Meatless Monday: Kale & Chickpea Stirfry
This is absolutely one of my favorite dishes. And yet, it’s also the one that inspires the most comments when I tell people what it is.
I hate kale, they tell me.
I hate chickpeas, they tell me.
It’s delicious! I repeat.
And yet, I still get the looks of disbelief.
So, you can either turn away right now knowing that this is basically kale and chickpeas and a few savory extras, or you can continue reading and realize that this recipe is one of the most delicious and amazing dishes that I have ever made. And will continue to make because it’s ridiculously good. You will too.

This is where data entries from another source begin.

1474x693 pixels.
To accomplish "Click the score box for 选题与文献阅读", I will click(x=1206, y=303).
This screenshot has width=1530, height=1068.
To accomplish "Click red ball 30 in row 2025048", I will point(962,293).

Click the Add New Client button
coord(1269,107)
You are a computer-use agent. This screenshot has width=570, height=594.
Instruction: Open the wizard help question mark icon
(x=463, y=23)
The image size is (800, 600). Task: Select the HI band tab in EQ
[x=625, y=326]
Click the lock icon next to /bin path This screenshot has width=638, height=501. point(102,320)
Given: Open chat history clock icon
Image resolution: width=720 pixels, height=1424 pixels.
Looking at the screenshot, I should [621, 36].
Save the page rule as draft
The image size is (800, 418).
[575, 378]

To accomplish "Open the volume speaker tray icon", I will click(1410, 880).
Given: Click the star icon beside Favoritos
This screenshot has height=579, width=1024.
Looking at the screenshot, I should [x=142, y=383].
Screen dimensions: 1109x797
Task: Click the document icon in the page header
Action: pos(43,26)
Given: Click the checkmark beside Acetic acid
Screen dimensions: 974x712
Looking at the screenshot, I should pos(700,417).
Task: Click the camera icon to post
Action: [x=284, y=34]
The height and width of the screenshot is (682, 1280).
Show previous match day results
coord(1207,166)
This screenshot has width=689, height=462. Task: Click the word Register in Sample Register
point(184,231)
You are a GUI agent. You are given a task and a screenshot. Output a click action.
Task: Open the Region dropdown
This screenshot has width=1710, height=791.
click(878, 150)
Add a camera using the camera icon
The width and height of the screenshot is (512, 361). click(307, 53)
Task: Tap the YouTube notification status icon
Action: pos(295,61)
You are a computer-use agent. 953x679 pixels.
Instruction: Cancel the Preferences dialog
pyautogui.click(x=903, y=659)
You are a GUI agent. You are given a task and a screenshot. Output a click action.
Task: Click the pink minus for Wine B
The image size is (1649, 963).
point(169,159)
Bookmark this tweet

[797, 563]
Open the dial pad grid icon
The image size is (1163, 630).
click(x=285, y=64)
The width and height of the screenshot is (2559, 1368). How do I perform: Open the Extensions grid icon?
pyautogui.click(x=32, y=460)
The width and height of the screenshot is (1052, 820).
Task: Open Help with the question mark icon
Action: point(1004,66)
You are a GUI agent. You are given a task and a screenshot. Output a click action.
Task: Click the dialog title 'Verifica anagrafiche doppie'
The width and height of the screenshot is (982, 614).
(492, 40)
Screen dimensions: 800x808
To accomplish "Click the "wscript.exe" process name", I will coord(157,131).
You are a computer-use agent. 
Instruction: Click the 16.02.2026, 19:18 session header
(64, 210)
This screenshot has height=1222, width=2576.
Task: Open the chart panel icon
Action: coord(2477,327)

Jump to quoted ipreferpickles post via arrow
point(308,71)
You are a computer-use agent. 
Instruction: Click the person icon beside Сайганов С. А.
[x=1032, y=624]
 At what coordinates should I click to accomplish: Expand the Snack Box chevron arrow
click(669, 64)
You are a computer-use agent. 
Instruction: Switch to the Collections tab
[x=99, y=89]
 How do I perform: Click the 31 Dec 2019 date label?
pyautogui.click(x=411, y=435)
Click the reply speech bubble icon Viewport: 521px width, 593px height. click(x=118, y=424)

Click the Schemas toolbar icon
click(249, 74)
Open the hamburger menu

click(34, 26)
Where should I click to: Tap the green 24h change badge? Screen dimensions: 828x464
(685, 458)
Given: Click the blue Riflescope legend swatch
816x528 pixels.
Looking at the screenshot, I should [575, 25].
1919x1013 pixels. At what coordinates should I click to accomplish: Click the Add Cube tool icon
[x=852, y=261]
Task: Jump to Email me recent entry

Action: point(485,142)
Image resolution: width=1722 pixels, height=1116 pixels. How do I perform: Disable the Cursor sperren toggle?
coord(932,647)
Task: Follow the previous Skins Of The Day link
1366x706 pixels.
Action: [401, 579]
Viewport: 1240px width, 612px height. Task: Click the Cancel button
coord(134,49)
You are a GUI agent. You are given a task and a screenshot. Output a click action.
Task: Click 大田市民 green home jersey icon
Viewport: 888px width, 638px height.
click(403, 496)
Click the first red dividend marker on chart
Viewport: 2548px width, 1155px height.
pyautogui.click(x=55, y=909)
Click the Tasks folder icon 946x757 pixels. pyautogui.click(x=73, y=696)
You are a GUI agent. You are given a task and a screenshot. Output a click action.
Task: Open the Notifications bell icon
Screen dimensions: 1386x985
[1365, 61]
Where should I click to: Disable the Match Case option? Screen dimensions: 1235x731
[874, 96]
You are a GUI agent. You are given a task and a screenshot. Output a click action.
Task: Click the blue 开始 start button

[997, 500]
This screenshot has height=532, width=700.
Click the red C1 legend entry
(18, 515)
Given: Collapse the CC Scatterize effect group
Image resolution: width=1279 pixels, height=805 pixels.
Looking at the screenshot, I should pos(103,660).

Let’s see – easy, vegetarian, and quick. Sign me up!
Chickpea & Kale Stirfry
1 15-oz. can of chickpeas (or garbanzo beans), drained
1 bunch kale, torn and stems removed
Crushed Red Pepper, Hots, or Sriracha, your choice.
1. In a large pan, heat the olive oil to medium heat. This is usually where I add the garlic powder. I add quite a bit but it’s really up to your taste buds.
2. Once the olive oil has reached the proper temperature, add the chickpeas and saute until the chickpeas turn golden and crusty, usually about 8-10 minutes.
3. Add the red pepper, sriracha, or hots and mix well. A friend of mine leaves this step out and says that it’s still delicious. I prefer a little heat but if you like life a little less hot, just omit this step.
4. Add the kale and saute until still crisp but beginning to wilt. Remove from the heat and add the lemon juice and mix well. Season with sea salt.
I have made this entree the night before bringing it into work and I would recommend heating before serving. It’s definitely best warm, but I would eat it cold!
Then again, I’m the girl with an I Love Kale bumper sticker. Notice how I saved that gem for last?